Pero hay más. Varias veces se ha propuesto hacer un teleférico que conecte el castillo Santa Bárbara con la playa del Postiguet, o con el puerto, convencidos que desde sus cabinas se ven las mejores vistas de la ciudad y su entorno. Es una indudable atracción turística. Otra cosa es el coste de oportunidad. Sin ser originales, porque hay otras ciudades que lo tienen, como Lisboa, Río de Janeiro, Madrid, Barcelona, …

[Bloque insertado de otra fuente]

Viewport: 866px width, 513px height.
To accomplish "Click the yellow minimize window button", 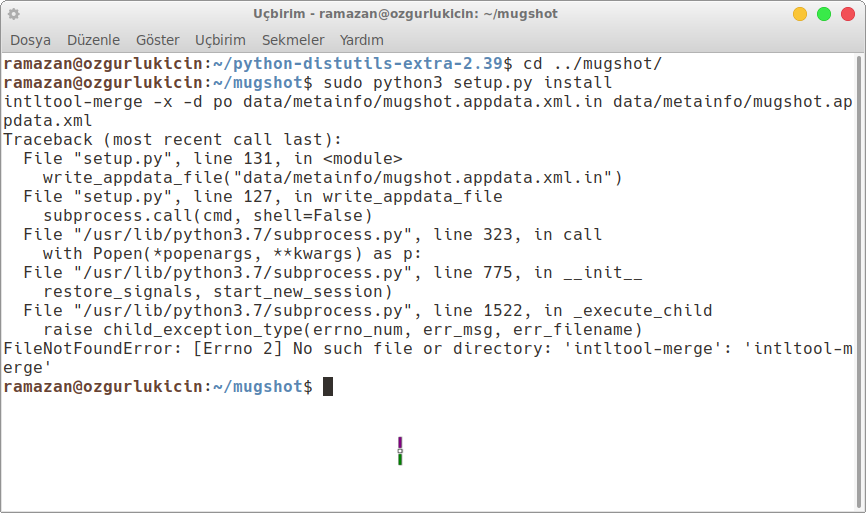I will (x=800, y=14).
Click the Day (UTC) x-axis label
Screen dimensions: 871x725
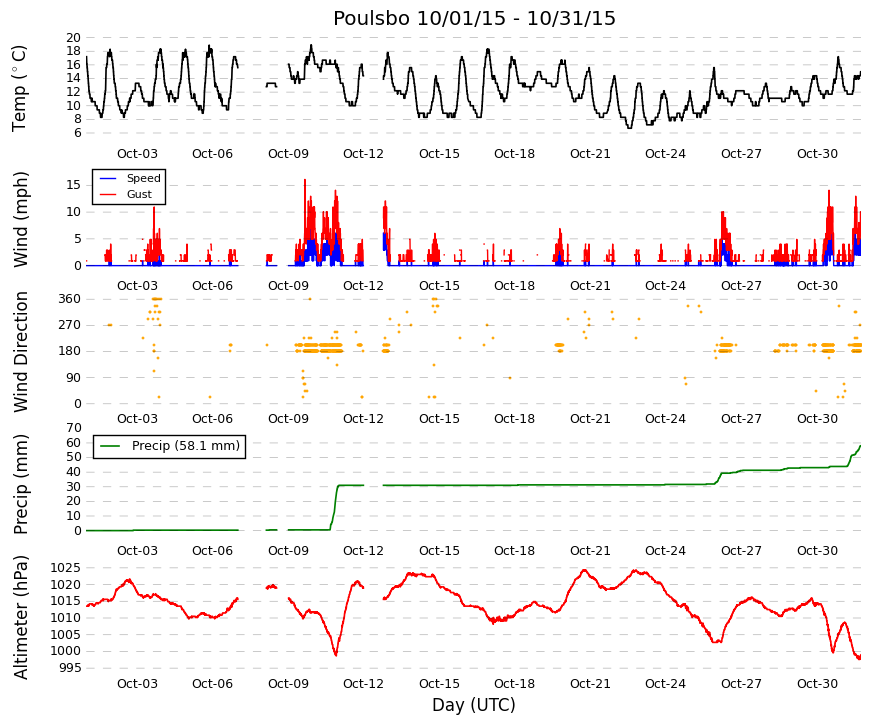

Fue el empresario alicantino Alfredo García Murcia quien quiso poner en marcha su sueño: conectar el castillo con la playa del Postiguet por medio de un teleférico. Invirtió tiempo, dinero y mucha ilusión. Sin ella, las primeras dificultades no hubieran permitido continuar con su empeño. Pero le sirvió de poco. No hace tanto tiempo de esto. Fue en 2004 cuando se constituyó la empresa Teleférico Santa Bárbara, S.L. Su objeto social decía que su actividad era la gestión y explotación de actividades turísticas, de transportes, turismo y espectáculos. Esta empresa buscó como aliado a AC Nielsen quien estudió la viabilidad de este proyecto. La idea era transportar 800 viajeros a la hora en tres telecabinas con capacidad para 12 personas. Tardarían alrededor de un minuto en recorrer la distancia entre el castillo y la playa del Postiguet.

Pero, aunque parecía que era viable, no despertó el interés suficiente de inversores y ciudadanos para construirlo, además de los problemas urbanísticos por ocupar el vuelo de propietarios privados que pudieran generar problemas durante su desarrollo. Finalmente, terminó en el baúl de los recuerdos, arrumbado en un rincón en espera que alguien lo rescate del olvido.

Posteriormente en 2013, durante la alcaldía de Sonia Castedo, se volvió a proponer este proyecto del teleférico. Al de García Murcia se le añadía una estación. Este proyecto se aparcó nuevamente en un cajón esperando una oportunidad para desarrollarse.

Y este momento parece que ha llegado con un proyecto totalmente nuevo, con una nueva ubicación y un novedoso planteamiento. Es un proyecto del Ayuntamiento de Alicante que Toño Peral, actual concejal de Presidencia y Coordinador de Proyectos, presentó a la opinión pública. Lo contó también en uno de los Encuentros que organiza la Real Liga Naval Española a través de su delegación en Alicante.

En este nuevo proyecto la telecabina recorrerá el vuelo desde el centro cultural de las Cigarreras hasta el castillo Santa Bárbara, superando los impedimentos anteriores con propietarios privados y pasando por el vuelo de propiedades de titularidad pública. Este proyecto forma parte de uno de los 11 ejes estratégicos de la Agenda 2030 en los que se ha implicado el Ayuntamiento de Alicante. Está pendiente de financiación, esta vez será a través de fondos europeos, y en su defecto con fondos autonómicos, una solución pública para tan importante obra de ingeniería.

Ya ve que por iniciativas que no quede, que hay para todos los gustos. Se ha pasado del disparate republicano de proponer un parque de atracciones en el castillo Santa Bárbara, a sugerir -en la actualidad- un teleférico que una las Cigarreras con el castillo mejorando, a su vez, la accesibilidad a este monumento.

Y si son muchas y curiosas las iniciativas para desarrollar en este castillo, también lo son las que hay para el puerto de Alicante, pasadas, presentes y futuras. Pero esto es otro artículo que publicaré en otro momento.